The Desire Trap: Why Fulfillment Never Fulfills

The ancient texts compare desire to fire - the more you feed it, the hungrier it gets. This isn't just poetic language; it's a practical observation about human psychology. That promotion you thought would make you happy? Suddenly you want the corner office. Got the corner office? Now you want the CEO's job. It's like being stuck in an endless game where every achievement just unlocks a harder level.

Krishna's three metaphors for how desire clouds wisdom are brilliantly simple. Smoke hiding fire represents how our immediate wants obscure our inner wisdom. A dusty mirror reflects how accumulated desires prevent us from seeing ourselves clearly. The fetus in the womb shows how desire can trap our true nature in a state of perpetual immaturity. In modern terms, desire is like having 50 browser tabs open while trying to focus on important work - theoretically possible, practically disastrous.

Modern Day Guna Spotting

Walk into any office, and you'll see the gunas in action. The sattva person is the one who actually listens during meetings and gives constructive feedback. The rajas-dominated colleague is checking emails while simultaneously planning their next career move and stress-eating energy bars. The tamas-influenced teammate is the one who somehow makes every project more complicated than it needs to be while complaining that nothing ever works.

Social media has become the ultimate guna amplifier. Sattva posts are those thoughtful articles you bookmark but never read. Rajas posts are the passionate rants about everything from politics to pizza preferences. Tamas posts are... well, most of the comments section.

The Feelings Revolution: What Makes Us Human

The beauty of being human lies not in suppressing our emotions but in understanding them. Unlike animals, who act purely on instinct, we have the capacity for self-reflection. The key isn't to become emotionally numb robots but to recognize when our feelings are driving us toward wisdom or folly.

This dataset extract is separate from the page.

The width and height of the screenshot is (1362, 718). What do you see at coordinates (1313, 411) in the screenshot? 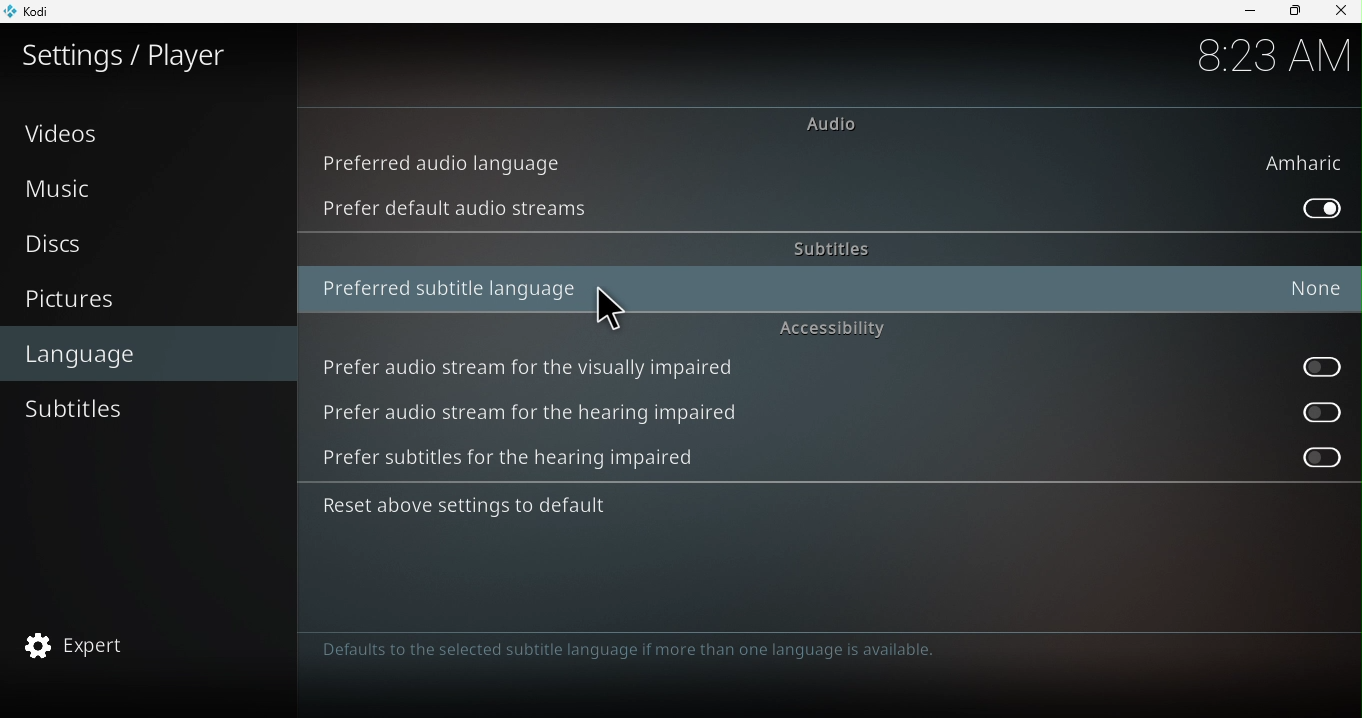
I see `Prefer audio stream for the hearing impaired` at bounding box center [1313, 411].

Untamed emotions make us authentic, but wisdom helps us express them constructively. It's the difference between throwing your phone when angry (tamas) versus using that anger to fuel positive change (rajas guided by sattva). The goal isn't to eliminate passion but to channel it wisely.

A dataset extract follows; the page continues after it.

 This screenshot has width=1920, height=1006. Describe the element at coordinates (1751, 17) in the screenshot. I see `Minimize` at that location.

Practical Guna Management for the Modern Age

The ancient wisdom offers surprisingly practical advice for contemporary life. Recognizing your dominant guna pattern is like understanding your personal weather system. Are you prone to rajas storms of impulsive decision-making? Schedule important choices for your calmer moments. Struggling with tamas fog of procrastination? Create systems that make good choices easier than bad ones.

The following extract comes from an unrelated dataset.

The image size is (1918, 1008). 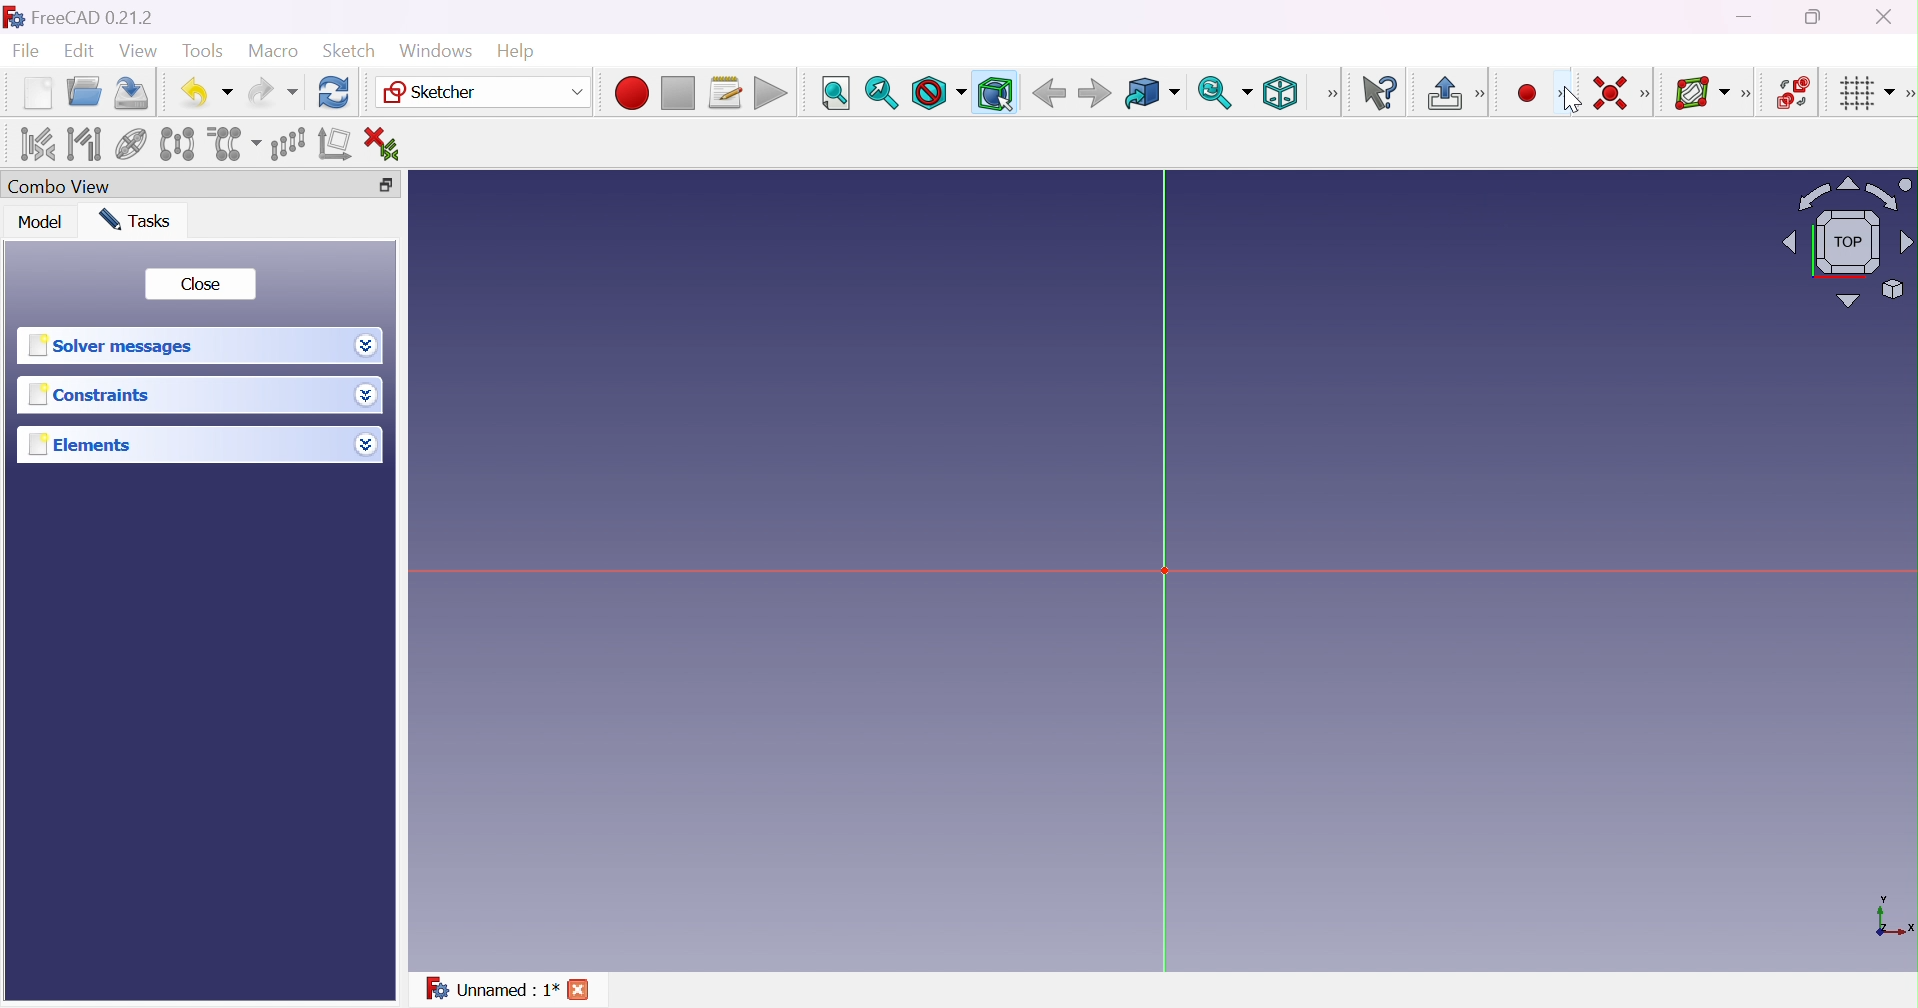 I want to click on Macros..., so click(x=726, y=93).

The scriptures suggest that through conscious practice - whether through meditation, ethical living, or selfless service - we can gradually shift our guna balance toward sattva. It's not about perfection but about progress, like upgrading your internal operating system one mindful choice at a time.

Life Lessons from the Guna Game

The ultimate message isn't that rajas and tamas are evil forces to be eliminated. They're part of the human experience, providing energy and even necessary destruction of outdated patterns. The wisdom lies in not being victimized by them. Instead of being unconsciously driven by these forces, we can learn to consciously work with them.

Crime and sin, in this framework, aren't moral failings requiring external punishment but symptoms of internal imbalance requiring conscious correction. It's a surprisingly compassionate view that sees the criminal not as fundamentally evil but as fundamentally confused - operating from ignorance rather than malice.

This ancient understanding offers hope: if our problems stem from internal imbalance rather than external circumstances, then the solution lies within our power to change. We're not helpless victims of our circumstances but conscious participants in our own character development. The three gunas aren't our masters but our tools, and wisdom lies in learning to use them skillfully rather than being used by them.

In the end, the greatest crime might be living unconsciously, allowing these powerful forces to drive our lives without our awareness or consent. The greatest virtue? Waking up to the game and learning to play it with both skill and humor.